MSU architecture professor Michael Berk’s GreenMobile project that Kasper worked on is an example of a development that is not patentable, but protectable. The GreenMobile, a mobile home that has many features for energy conservation and natural lighting, has been licensed to a couple of manufacturers.

“Basically Michael’s GreenMobile is a tiny home, and tiny homes have become very popular now,” Kasper said. “The GreenMobile is a sustainable home you can move around. Michael’s research was marketed in 2005, and more than a decade passed before the concept became popular in the mainstream.”

Another example is USM’s National Center for Spectator Safety and Security (NCS4). Kasper has been working with the center to create a series of trademarks to help with the brand and make it easily recognizable to major leagues. Kasper said the NCS4, which was born out of a Department of Homeland Security grant in 2003, has created a great network of individuals and organizations working to put in best practices for the sports security professional at multiple levels.

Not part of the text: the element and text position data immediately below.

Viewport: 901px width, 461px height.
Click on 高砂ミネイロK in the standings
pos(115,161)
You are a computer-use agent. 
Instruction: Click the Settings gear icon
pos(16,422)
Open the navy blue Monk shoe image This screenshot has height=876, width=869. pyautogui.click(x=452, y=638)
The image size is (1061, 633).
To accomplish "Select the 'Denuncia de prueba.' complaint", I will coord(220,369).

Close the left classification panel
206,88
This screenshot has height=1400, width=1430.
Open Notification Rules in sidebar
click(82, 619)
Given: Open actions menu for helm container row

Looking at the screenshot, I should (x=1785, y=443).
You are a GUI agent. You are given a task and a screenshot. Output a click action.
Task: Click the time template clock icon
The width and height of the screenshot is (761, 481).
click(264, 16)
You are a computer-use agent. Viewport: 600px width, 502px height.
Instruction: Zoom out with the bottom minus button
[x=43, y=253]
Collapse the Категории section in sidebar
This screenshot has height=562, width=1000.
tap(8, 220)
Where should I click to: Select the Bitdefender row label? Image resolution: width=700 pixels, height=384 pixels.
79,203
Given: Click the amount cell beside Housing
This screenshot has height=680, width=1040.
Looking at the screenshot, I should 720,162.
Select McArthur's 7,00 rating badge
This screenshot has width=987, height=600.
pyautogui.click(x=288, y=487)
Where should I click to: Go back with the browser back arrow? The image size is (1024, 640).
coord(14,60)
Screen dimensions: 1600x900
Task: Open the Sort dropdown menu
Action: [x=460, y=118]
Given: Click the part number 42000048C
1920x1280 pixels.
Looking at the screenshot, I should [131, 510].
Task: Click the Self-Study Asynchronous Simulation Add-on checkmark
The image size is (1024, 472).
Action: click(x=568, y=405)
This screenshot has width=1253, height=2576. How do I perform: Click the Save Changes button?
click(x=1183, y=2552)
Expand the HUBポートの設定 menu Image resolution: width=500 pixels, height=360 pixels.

Kasper is also working with other groups within the university on developments.

“Exciting things are coming out of our School of Computing, School of Ocean Science and Technology, and College of Nursing,” he said. “The departments within our College of Education and Psychology Departments have also come up with innovations.”

Kasper said overall benefits to technology transfer are multi-pronged: Companies are able to tap into the research enterprise of the university and leverage the capabilities and skill sets of not only the faculty, but the students. Intellectual assets might be able to be licensed out by a business to help give them a competitive advantage. And, the benefit most invisible is the actual knowledge creation that has happened because an industry has actually asked the university to look into a particular problem and provide feedback. Still another benefit is workforce development of students.

“For example, almost all of our polymer students have a job when they graduate,” Kasper said.

The national reputation of the School of Polymers and High Performance Materials attracted Hybrid Plastics to relocate from Los Angeles to Hattiesburg in 2005, said Hybrid Plastics Chief Operating Officer Carl Hagstrom. Hagstrom said Hybrid Plastics, one of the top ten nanotechnology companies in the U.S., has benefitted from the relationship with USM.

“It is exciting to watch the enthusiasm with which the university is now expanding that effort into other STEM programs,” Hagstrom said. “Technological innovation begins with a culture that values discovery. Southern Miss has that culture. Encouraging technological development is more than just a numbers count of certain metrics. It is encouraging a mind-set, a determination to push the boundaries from academic curiosities to practical commercial applications.”

Kasper said each university in Mississippi has expertise in different disciplines.

“It is exciting to see the innovations coming out of higher education in the State of Mississippi,” he said. “In today’s climate, the creation and sharing of information has become more and more robust and efficient. The speed and amount at which information travels and is disseminated is increasing at an increasing rate. Research universities are constantly learning and creating new knowledge. I think there is no question that not just Mississippi, but across the U.S., where you see strong economic development, you also see the presence of large university research enterprise(s) in close proximity.”

Kasper said he really enjoys engaging with faculty members who are so talented.

“It is a privilege to work with some of the best and brightest in their fields internationally,” he said.